# Help! Temporary family accommodation required in Nicosia



## manx (Jul 13, 2009)

Hi,

We're a family of four moving permanently to Cyprus in September. We've been looking for temporary family accommodation in Nicosia before renting longer term. None of the hotels seem to do family rooms - does anybody know of any apartments that would be suitable to rent for say three weeks, preferably near the American International School.

Thanks.


----------



## theresoon (Apr 11, 2008)

manx said:


> Hi,
> 
> We're a family of four moving permanently to Cyprus in September. We've been looking for temporary family accommodation in Nicosia before renting longer term. None of the hotels seem to do family rooms - does anybody know of any apartments that would be suitable to rent for say three weeks, preferably near the American International School.
> 
> Thanks.


there is a place near the American Embassy but it's name escapes me. They have short term appartments. maybe someone else knows the name and contact info. it's in engomi.


----------



## atw26 (May 23, 2009)

theresoon said:


> there is a place near the American Embassy but it's name escapes me. They have short term appartments. maybe someone else knows the name and contact info. it's in engomi.


That's Lordos Hotel Apartments. There's this very outdated website (so outdated it lists prices in CYP!!) . I checked visitcyprus.com (Cyprus Tourism Organisation website) which has the '2009 indicative price list' and the 2 bdrm max is 90E, 1bdrm max is 65E. Contact info from visitcyprus.com: phone number is the same: +357 22 671 039, email:	[email protected] (I don't know how good they are about answering email so would suggest you call).

I'm not sure what a family room consists of. 

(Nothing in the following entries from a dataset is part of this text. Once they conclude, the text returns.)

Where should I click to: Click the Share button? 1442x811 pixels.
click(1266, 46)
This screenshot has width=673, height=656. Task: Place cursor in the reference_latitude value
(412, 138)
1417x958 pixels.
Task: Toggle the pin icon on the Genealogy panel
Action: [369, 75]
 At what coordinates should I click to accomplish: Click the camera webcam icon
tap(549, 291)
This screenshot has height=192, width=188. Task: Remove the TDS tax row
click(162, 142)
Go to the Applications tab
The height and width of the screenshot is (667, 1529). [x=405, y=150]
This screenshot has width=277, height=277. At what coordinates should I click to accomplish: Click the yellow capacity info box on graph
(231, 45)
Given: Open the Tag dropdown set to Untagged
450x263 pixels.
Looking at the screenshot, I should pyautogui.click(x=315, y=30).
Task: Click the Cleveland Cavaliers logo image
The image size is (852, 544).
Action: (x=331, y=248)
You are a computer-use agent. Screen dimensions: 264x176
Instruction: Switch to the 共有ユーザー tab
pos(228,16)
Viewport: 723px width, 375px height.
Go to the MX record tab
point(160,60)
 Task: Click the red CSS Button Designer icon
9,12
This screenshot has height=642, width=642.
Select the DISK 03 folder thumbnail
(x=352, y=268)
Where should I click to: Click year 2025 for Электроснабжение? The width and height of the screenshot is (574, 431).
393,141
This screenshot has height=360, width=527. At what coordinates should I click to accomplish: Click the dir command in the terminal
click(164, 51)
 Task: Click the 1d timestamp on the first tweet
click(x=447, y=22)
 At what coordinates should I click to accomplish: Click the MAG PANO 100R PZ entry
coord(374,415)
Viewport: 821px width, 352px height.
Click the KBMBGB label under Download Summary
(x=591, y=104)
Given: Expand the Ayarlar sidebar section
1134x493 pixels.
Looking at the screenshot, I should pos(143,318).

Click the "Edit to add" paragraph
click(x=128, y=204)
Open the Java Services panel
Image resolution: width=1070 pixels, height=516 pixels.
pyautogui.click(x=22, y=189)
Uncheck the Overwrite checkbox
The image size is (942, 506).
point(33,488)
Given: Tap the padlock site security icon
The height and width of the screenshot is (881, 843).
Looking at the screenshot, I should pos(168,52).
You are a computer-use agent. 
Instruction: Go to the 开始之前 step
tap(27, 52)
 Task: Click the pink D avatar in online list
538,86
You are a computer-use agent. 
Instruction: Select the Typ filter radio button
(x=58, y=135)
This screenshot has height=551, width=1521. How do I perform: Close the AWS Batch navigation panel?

The closest stay to the AISC at the moment is probably the recently opened Almond Business Suites: http://www.almond-businesshotel.com . It's at most a 10 min walk from AISC so even though they target business folks, I would think their proximity would be a big incentive to see if they could work with your circumstances.

There's also Shortlets.com.cy though on their pricing page they say that max occupancy is 2 persons per flat unless otherwise agreed. I assume you'll be 2 adults, 2 children? Their website says they have apartments throughout town so maybe they'll have something close to the school.

Further afield, Crown Inn Hotel has "Family room (2 connected rooms)". It's even further than Lordos Hotel Apts from AISC so something to keep in mind. It's was also recently renovated (but less recently than Almond!) and my sis stayed there when she came for a visit. At that time, there were people who were staying there temporarily for work purposes - my point being that they have had people stay there longer-term.

Not too far from Crown Inn Hotel, but definitely further from AISC, is Averof Hotel 
When my sis brought her family along, they stayed there for a few nights and they did get put in the five-person family room even though they were only three. Pretty basic accommodation.

One final option is Sky Hotel . They have triple and quadruple rooms listed on their website. It's downtown so closer than Crown Inn and Averof but still a good hm, 25 mins walk from AISC.

Let us know what (if anything!) worked for you!


----------



## manx (Jul 13, 2009)

Thanks for all the info ! - We'll try some of those places you listed.

At the moment we've got a quote from the Almond Business Suites and a cheaper one from Cleopatra Hotel Apartments. The Almond looks great, and have heard that although Cleopatra is cheaper it's older and a bit run down - both very close to AISC so trying to decide which to go for. Have discounted Averof and Crown due to the distance but will give Lordos a go.


----------



## mesaka (Mar 2, 2009)

manx said:


> Thanks for all the info ! - We'll try some of those places you listed.
> 
> At the moment we've got a quote from the Almond Business Suites and a cheaper one from Cleopatra Hotel Apartments. The Almond looks great, and have heard that although Cleopatra is cheaper it's older and a bit run down - both very close to AISC so trying to decide which to go for. Have discounted Averof and Crown due to the distance but will give Lordos a go.


I just returned this evening from Nicosia (successful househunting - yippee!) I stayed at the Averof and it was extremely rundown and, in my opinion, looked rather dirty. I wouldn't recommend it!


----------



## atw26 (May 23, 2009)

manx said:


> At the moment we've got a quote from the Almond Business Suites and a cheaper one from Cleopatra Hotel Apartments. The Almond looks great, and have heard that although Cleopatra is cheaper it's older and a bit run down - both very close to AISC so trying to decide which to go for.


The nice thing about Cleopatra is that it's got a pool. AFAIK, it's not hotel apartments though - just a regular hotel.


----------